Now while the UK government has since published draft legislation proposing a 0%-1% Ogden rate, the credit rating agency stressed the “unclear” implementation timing.
“Another regulatory initiative – whiplash reform – is also likely to be delayed,” it added. “The implementation of this could be deferred into 2019 from October 2018 because of Brexit crowding out parliamentary time.”
Without these regulatory reforms, Fitch said it does not expect motor premiums to fall.
“Until insurers have a high degree of certainty around any proposed changes, they will remain cautious about pricing-in any positive developments,” it stated. “Previously the sector overestimated the benefits of the Legal Aid, Sentencing and Punishment of Offenders (LASPO) reforms and substantially reduced premiums, which had contributed to the sector’s underwriting losses.”
As for household insurance premiums, they are forecast to remain “broadly flat” in 2018 in the absence of large weather events.

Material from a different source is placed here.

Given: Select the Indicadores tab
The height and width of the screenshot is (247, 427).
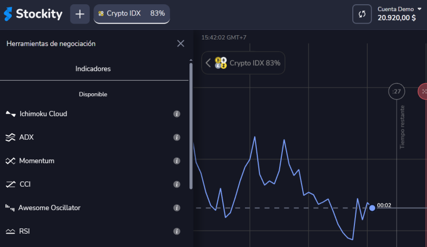Looking at the screenshot, I should pyautogui.click(x=93, y=69).
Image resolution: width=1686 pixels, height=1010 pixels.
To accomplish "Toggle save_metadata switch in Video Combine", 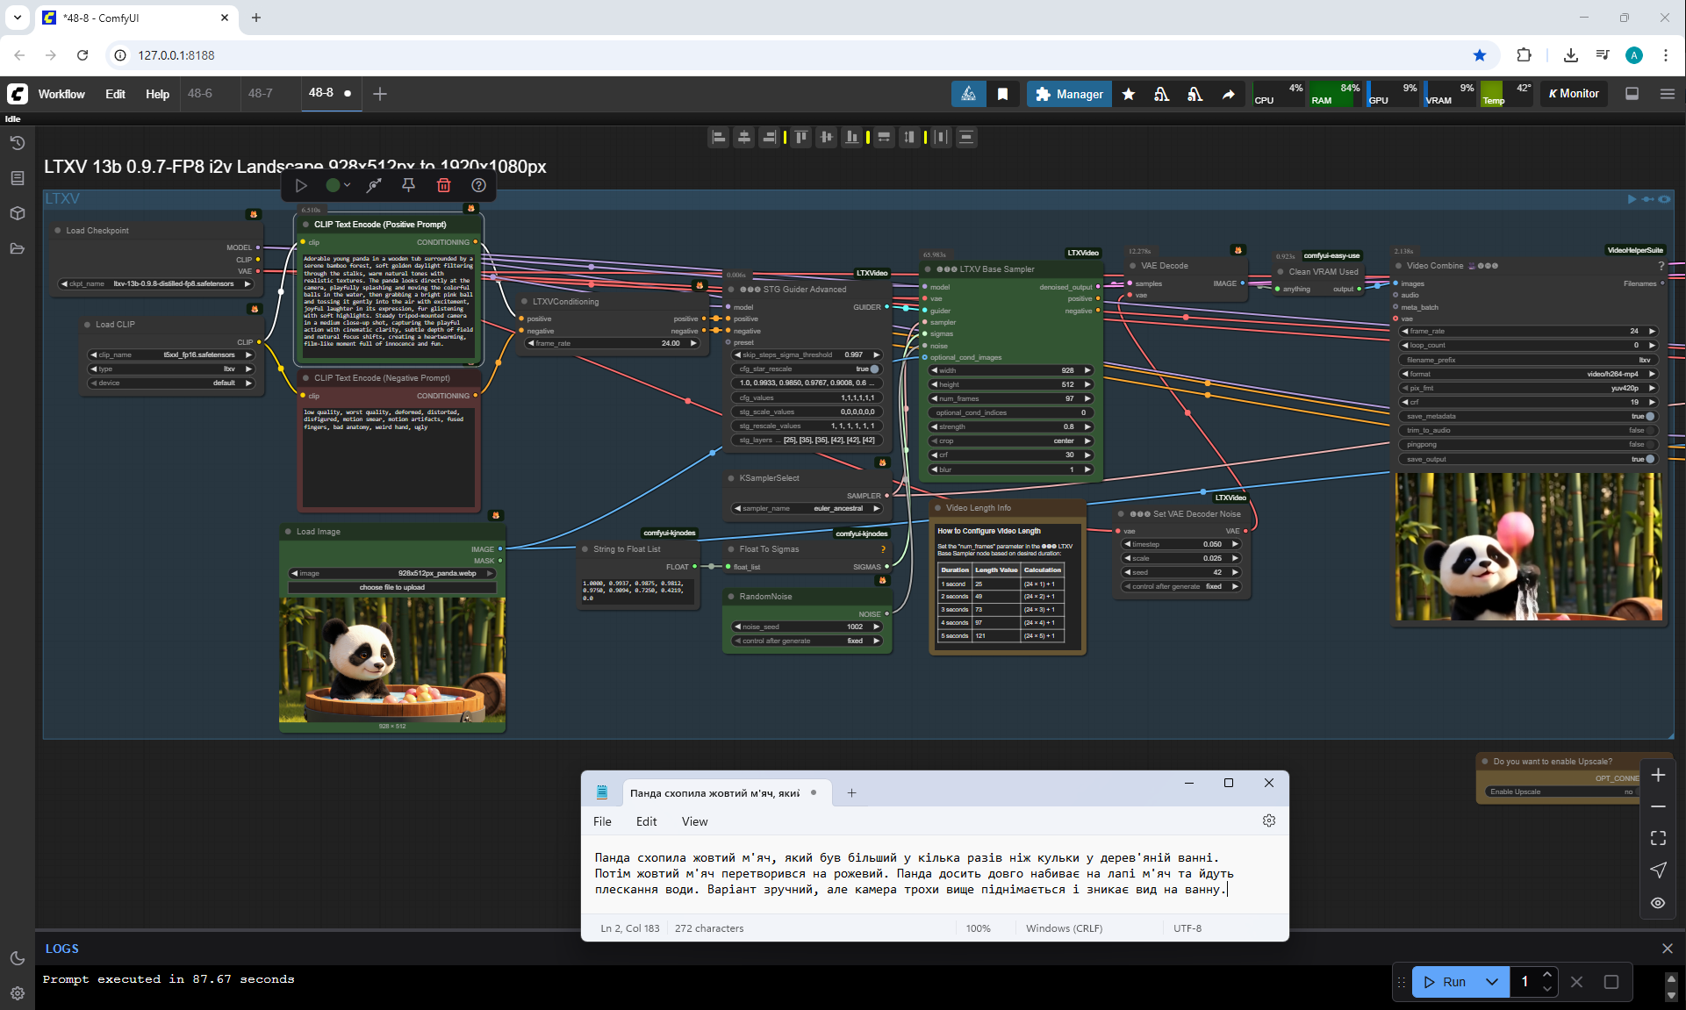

Fitch – which said the growing use of price comparison websites is adding to the already intense competition within the household insurance market – noted that any significant weather-related losses would likely push premiums up.
“New renewal transparency rules, which were introduced by the Financial Conduct Authority in April 2017 and require insurers to show prior year’s premiums next to the renewal quote, could add further pressure on margins as retention rates could fall if customers opt to shop around for cheaper coverage,” explained the credit rating agency. “The Insurance Premium Tax (IPT) increased to 12% in June 2017 from 6% in 2015 and, in some lines, insurers have struggled to pass the increase on to consumers because of intense price competition.”
Meanwhile investment returns are expected to remain subdued in the coming year.
“Despite interest rate increases in the UK and the US, rates remain very low and we project that yields on fixed income securities, the main asset class for company market insurers, will stay low in 2018,” predicted Fitch.